By the time air travel became economically accessible to the masses, such that high-classed public transportation to airports was on the political radar at all, New York City was already one of the most heavily built-up areas on the planet.
Fitting an entirely new transportation system into Lower Manhattan at that time would have been a non-starter, so the only way to provide a one-seat ride would be to integrate it with one of the transit systems already in place. The options are then LIRR and the subway, both of which were already working under congestion. This would severely limit the service frequency a new JFK line could get without reducing service for existing users of the system.
Since JFK is right next to the built-up area, getting a heavy-rail connection (with the attendant limits on gradients and curve radiuses) into the terminal area would also be difficult, possibly requiring politically troublesome demolitions. A peoplemover allows more flexible routing (and we'll come back to that).

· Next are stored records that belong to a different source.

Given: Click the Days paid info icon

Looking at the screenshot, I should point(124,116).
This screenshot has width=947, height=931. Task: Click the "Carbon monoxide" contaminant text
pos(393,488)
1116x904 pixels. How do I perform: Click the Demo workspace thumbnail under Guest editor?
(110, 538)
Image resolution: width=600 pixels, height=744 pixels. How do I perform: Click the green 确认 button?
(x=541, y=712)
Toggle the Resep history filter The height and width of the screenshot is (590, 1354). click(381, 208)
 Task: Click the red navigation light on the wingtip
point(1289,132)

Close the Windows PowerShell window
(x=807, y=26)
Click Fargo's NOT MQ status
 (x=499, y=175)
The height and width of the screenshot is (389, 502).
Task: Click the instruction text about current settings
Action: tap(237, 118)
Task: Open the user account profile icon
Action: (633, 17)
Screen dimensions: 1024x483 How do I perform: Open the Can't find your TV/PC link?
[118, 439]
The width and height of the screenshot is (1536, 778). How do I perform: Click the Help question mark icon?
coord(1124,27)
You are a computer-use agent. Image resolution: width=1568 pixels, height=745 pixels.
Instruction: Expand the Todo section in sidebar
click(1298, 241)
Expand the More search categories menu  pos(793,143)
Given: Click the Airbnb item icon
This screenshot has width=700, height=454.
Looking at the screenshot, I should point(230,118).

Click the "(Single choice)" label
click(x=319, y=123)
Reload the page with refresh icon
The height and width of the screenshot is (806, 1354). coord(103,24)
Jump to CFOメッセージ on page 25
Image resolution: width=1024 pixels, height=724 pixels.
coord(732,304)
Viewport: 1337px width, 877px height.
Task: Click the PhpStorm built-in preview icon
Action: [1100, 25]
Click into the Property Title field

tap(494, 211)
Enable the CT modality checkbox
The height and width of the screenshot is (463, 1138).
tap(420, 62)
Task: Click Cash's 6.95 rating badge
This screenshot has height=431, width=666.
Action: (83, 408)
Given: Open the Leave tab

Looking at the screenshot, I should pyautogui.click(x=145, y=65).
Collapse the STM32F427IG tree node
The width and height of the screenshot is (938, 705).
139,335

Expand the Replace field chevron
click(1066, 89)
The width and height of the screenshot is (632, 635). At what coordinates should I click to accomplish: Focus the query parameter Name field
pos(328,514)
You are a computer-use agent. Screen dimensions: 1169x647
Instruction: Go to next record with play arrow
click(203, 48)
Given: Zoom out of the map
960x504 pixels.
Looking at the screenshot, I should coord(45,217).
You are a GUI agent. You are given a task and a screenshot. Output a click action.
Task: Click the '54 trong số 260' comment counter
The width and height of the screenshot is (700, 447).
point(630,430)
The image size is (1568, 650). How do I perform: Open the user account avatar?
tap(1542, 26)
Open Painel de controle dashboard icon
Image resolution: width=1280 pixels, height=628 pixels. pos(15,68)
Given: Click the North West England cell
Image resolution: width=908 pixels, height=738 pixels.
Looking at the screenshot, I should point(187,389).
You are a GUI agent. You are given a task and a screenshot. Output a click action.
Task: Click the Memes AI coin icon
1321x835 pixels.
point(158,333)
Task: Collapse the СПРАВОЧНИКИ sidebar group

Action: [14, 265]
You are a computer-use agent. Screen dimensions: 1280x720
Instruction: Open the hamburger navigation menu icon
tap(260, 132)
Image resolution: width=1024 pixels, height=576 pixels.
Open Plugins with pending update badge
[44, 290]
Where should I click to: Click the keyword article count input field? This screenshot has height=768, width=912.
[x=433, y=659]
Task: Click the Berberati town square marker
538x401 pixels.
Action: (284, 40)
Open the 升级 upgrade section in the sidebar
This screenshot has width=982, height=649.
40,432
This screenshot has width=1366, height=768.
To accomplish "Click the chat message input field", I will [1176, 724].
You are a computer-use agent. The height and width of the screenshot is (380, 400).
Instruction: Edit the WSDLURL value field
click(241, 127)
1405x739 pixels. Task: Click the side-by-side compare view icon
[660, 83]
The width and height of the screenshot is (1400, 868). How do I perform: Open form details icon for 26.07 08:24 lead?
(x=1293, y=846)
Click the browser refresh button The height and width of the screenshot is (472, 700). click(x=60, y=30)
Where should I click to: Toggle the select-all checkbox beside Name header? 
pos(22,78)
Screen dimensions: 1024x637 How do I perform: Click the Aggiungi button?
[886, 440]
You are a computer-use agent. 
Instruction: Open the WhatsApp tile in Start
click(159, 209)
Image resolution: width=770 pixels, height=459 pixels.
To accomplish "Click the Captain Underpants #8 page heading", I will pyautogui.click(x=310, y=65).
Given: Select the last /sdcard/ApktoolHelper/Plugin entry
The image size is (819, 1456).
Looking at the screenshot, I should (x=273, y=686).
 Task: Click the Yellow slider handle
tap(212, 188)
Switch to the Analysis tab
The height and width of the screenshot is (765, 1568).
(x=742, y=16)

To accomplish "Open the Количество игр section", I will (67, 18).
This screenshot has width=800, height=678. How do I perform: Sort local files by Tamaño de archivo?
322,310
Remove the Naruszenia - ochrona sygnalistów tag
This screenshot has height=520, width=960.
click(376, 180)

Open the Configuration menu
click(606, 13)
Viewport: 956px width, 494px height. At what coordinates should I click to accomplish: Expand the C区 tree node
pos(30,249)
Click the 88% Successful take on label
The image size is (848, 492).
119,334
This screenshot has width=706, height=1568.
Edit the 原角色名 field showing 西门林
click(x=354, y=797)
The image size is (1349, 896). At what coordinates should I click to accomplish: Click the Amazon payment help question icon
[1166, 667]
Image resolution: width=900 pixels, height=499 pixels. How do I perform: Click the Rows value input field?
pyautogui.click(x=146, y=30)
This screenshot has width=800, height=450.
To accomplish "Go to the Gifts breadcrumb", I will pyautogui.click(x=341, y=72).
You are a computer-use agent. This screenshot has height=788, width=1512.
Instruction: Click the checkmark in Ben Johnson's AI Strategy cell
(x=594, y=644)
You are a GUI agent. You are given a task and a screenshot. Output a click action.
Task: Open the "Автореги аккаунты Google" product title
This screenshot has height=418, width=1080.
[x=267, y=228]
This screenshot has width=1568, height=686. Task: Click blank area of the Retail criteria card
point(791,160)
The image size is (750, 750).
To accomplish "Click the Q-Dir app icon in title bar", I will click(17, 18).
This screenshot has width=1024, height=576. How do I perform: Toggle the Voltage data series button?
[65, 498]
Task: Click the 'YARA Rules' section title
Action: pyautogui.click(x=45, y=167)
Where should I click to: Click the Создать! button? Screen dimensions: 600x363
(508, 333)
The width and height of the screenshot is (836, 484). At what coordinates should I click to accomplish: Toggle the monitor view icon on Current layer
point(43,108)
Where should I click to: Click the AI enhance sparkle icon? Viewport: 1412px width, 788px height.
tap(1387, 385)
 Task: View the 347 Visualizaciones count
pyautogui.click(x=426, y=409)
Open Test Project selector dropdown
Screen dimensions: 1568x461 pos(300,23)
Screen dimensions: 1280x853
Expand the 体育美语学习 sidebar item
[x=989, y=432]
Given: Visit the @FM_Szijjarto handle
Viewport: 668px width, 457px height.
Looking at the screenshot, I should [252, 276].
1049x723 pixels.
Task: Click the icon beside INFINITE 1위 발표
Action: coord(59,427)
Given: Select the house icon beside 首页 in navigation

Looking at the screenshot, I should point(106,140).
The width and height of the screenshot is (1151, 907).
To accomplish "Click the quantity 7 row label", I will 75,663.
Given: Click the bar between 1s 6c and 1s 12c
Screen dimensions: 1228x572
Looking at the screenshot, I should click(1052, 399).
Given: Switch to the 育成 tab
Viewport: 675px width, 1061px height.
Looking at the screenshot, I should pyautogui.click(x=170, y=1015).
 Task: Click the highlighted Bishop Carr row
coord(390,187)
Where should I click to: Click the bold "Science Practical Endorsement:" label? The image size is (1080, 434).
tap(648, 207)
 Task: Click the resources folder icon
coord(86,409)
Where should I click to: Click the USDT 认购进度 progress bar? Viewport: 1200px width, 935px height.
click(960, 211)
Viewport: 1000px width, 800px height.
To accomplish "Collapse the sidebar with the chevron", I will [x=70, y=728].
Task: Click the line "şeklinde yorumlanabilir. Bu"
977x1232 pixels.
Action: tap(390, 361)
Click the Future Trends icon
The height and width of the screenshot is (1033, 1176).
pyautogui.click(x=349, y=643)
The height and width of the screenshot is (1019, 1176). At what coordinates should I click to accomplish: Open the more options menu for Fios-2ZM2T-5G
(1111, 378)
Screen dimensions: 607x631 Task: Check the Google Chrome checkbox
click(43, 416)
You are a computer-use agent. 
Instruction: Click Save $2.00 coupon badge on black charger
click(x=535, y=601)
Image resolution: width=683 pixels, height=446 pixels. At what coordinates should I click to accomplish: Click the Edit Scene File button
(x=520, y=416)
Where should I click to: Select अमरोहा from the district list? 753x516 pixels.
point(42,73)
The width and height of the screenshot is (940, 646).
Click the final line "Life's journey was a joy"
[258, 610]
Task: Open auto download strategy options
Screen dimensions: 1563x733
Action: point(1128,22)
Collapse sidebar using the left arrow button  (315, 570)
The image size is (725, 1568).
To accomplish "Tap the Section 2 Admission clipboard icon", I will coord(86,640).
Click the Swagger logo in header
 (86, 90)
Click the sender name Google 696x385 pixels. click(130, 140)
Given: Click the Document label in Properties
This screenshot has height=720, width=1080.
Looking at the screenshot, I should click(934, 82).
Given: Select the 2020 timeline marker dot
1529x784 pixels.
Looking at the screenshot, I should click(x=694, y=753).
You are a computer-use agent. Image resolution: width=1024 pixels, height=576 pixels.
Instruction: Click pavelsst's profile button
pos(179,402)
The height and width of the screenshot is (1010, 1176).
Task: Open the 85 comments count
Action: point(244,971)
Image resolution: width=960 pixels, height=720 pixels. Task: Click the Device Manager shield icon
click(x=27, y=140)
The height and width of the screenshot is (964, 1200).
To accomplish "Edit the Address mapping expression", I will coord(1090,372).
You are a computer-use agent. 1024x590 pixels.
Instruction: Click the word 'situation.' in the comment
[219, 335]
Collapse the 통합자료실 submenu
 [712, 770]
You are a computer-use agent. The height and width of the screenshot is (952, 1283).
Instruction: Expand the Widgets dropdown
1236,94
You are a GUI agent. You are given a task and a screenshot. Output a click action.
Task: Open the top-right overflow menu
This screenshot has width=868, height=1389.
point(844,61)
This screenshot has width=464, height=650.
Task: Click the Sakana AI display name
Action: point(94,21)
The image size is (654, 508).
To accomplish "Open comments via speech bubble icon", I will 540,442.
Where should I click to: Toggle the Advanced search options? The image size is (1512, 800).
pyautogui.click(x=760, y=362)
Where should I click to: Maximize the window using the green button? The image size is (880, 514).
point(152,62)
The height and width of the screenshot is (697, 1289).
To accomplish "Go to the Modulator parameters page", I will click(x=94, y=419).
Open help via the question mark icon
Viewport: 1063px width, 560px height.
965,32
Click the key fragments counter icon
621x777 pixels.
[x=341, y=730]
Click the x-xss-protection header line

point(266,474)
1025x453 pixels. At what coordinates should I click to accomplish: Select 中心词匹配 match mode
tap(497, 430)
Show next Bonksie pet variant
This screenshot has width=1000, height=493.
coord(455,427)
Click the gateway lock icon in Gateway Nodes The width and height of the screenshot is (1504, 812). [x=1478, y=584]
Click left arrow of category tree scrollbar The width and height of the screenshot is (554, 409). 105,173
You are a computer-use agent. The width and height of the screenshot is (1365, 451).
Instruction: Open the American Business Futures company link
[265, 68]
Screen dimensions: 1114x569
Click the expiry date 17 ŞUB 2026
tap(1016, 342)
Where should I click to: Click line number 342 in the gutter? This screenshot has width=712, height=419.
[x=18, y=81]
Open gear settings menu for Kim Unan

Digging tunnels under the airport might not have been feasible, given the low elevation (and proximity to vulnerable wetlands).
Finally, and possibly the kicker: With a large multi-terminal airport such as JFK, "single-seat train ride to the city center" is kind of an iffy proposition in the first place. You can't make the trains stop somewhere that is convenient for all the terminals, so many passengers would have to transfer between the train station and their terminals using some other mode. Perhaps a peoplemover, which can more easily snake around between the terminals?
(This is what they have at San Fransisco and Chicago O'Hare, for example: The city transit system does connect to the airport, but then most passengers have to change to a airport-internal peoplemover before they reach their check-in desk. Or, in Europe, consider CDG or London Gatwick).
And what JFK has is exactly that: A peoplemover that connects the individual terminals to the subway and LIRR. Giving one or perhaps two neighboring terminals a subway station would not make it appreciably easier to get to the others than it is today.